-- Opening Marker --

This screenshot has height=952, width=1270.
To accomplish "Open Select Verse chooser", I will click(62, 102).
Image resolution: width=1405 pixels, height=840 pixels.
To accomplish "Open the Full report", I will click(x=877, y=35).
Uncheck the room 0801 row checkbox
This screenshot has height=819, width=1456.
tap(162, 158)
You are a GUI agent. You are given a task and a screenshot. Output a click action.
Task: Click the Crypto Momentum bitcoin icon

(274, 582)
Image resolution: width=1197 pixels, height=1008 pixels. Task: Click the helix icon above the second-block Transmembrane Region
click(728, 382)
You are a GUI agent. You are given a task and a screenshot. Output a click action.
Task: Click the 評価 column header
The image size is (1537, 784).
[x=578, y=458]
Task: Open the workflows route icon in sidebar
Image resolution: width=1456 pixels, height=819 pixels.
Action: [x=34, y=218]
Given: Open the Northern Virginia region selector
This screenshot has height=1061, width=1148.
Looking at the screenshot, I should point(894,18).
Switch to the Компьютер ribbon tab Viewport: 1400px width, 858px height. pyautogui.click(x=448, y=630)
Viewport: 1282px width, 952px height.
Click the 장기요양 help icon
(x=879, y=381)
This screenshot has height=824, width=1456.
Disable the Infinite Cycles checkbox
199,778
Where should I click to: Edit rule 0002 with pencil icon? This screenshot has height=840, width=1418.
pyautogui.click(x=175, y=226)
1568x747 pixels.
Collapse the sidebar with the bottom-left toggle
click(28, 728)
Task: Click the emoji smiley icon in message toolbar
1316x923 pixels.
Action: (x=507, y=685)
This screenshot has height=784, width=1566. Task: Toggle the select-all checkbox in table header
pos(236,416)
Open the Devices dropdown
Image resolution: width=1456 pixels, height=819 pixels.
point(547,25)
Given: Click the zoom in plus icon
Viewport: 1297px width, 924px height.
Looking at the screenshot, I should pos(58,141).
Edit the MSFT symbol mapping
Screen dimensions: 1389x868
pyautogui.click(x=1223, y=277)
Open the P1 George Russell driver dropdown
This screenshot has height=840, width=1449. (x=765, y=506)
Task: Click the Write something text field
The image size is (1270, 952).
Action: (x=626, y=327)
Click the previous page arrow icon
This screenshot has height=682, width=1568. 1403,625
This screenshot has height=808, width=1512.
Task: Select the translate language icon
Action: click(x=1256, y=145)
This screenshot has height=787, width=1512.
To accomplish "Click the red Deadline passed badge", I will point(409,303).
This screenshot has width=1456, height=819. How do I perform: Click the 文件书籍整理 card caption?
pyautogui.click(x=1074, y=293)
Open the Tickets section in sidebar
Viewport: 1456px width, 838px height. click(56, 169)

-- Closing Marker --

Output exactly one stretch of the listing: from the line containing "Uncheck the room 0801 row checkbox" through the line containing "Task: Click the 評価 column header", both end lines included.

Uncheck the room 0801 row checkbox
This screenshot has height=819, width=1456.
tap(162, 158)
You are a GUI agent. You are given a task and a screenshot. Output a click action.
Task: Click the Crypto Momentum bitcoin icon

(274, 582)
Image resolution: width=1197 pixels, height=1008 pixels. Task: Click the helix icon above the second-block Transmembrane Region
click(728, 382)
You are a GUI agent. You are given a task and a screenshot. Output a click action.
Task: Click the 評価 column header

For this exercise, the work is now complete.